The body’s innate immune system, its first line of defense, recognizes infectious microorganisms such as bacteria, and initiates a generalized short-acting response while summoning the body’s adaptive immune cells to mount a sustained and targeted attack. Insufficient innate immune responses can allow cancers to grow unchallenged or enable infections to spread. Overzealous immune responses, meanwhile, can lead to massive inflammation or to “autoimmune” diseases in which immune cells mistakenly attack the body’s own tissues. Why study the roundworm to understand how the nervous system controls innate immunity in humans? The roundworm has only 302 neurons and these and the worm’s genetics are becoming well characterized; some key features of innate immunity evolutionarily appear to be shared by worms and humans; and, both the worm and human intestine prevent harmful microbes from colonizing through similar methods. Apparently the worm’s nervous system receives signals from infected cells and integrates them to coordinate an appropriate immune response, while the immune system may recognize microbes and their toxins that otherwise go undetected. Yet bacteria are capable of inhibiting the roundworm’s innate immune system and killing the worm using different processes. Understanding successful and unsuccessful neural-immune interactions in controlling infections in the worm, therefore, may provide important insights for protecting against human infectious disease.
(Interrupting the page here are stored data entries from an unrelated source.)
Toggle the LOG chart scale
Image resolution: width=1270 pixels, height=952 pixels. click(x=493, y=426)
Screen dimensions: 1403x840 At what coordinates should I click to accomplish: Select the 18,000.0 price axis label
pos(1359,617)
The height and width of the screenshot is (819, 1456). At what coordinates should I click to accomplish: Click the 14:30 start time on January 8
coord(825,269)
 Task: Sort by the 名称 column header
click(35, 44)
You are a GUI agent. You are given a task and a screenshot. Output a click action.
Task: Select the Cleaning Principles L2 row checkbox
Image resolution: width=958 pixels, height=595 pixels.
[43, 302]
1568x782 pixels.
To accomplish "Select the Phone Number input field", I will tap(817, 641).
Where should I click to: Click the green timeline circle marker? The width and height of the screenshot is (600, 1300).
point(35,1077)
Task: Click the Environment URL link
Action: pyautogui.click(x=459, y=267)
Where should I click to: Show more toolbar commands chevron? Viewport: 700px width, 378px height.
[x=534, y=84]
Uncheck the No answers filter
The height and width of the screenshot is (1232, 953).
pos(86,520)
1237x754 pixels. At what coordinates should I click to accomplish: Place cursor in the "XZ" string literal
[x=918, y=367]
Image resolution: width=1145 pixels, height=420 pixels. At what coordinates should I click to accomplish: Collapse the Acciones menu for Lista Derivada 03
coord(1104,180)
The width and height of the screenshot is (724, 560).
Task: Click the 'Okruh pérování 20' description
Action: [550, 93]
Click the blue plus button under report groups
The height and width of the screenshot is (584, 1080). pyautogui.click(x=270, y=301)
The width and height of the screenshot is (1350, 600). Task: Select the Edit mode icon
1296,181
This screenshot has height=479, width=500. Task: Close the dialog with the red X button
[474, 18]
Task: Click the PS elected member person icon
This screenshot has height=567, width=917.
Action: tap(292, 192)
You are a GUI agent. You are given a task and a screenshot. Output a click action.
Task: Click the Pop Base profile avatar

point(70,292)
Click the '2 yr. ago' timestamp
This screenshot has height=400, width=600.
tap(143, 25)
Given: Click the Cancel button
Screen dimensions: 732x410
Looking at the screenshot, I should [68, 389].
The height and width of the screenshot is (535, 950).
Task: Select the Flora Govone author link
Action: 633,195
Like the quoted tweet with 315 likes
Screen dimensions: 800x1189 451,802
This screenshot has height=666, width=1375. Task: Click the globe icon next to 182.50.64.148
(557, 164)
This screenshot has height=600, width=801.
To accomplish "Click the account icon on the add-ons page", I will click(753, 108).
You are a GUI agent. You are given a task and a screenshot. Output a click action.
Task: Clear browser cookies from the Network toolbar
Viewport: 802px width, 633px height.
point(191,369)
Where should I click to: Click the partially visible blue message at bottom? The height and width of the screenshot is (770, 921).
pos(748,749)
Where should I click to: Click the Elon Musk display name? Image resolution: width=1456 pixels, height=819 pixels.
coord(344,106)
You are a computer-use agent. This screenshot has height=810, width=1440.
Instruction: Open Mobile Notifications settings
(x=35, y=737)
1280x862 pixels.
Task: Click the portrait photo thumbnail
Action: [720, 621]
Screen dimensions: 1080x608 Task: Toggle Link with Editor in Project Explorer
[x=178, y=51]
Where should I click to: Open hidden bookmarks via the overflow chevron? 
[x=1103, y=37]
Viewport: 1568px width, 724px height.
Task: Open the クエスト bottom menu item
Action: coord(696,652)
The investigators’ prior worm research found that a receptor, called NPR-1, is located on nervous system cells and participates in a neural network that controls innate immunity in the worm. They hypothesize that these “G-protein coupled receptors” function either by directly recognizing harmful bacteria, or by receiving signals from infected cells and facilitating a coordinated immune response through bi-directional signaling between neural and immune cells. To study this they will identify: 1) neurons that have the G-protein coupled receptor; 2) the neural circuit they comprise and study the flow of signaling between neurons in this network; and, 3) the signals involved in neuron to neuron, and neuron to immune cell communication. The findings are anticipated to provide new targets for therapeutic interventions against human infections.
Significance: Understanding how the nervous system controls immune responses to bacterial infection in the worm may lead to new targets for therapeutic interventions in humans to protect against or more effectively treat infectious diseases, while limiting excessive immune responses that may produce autoimmune disease.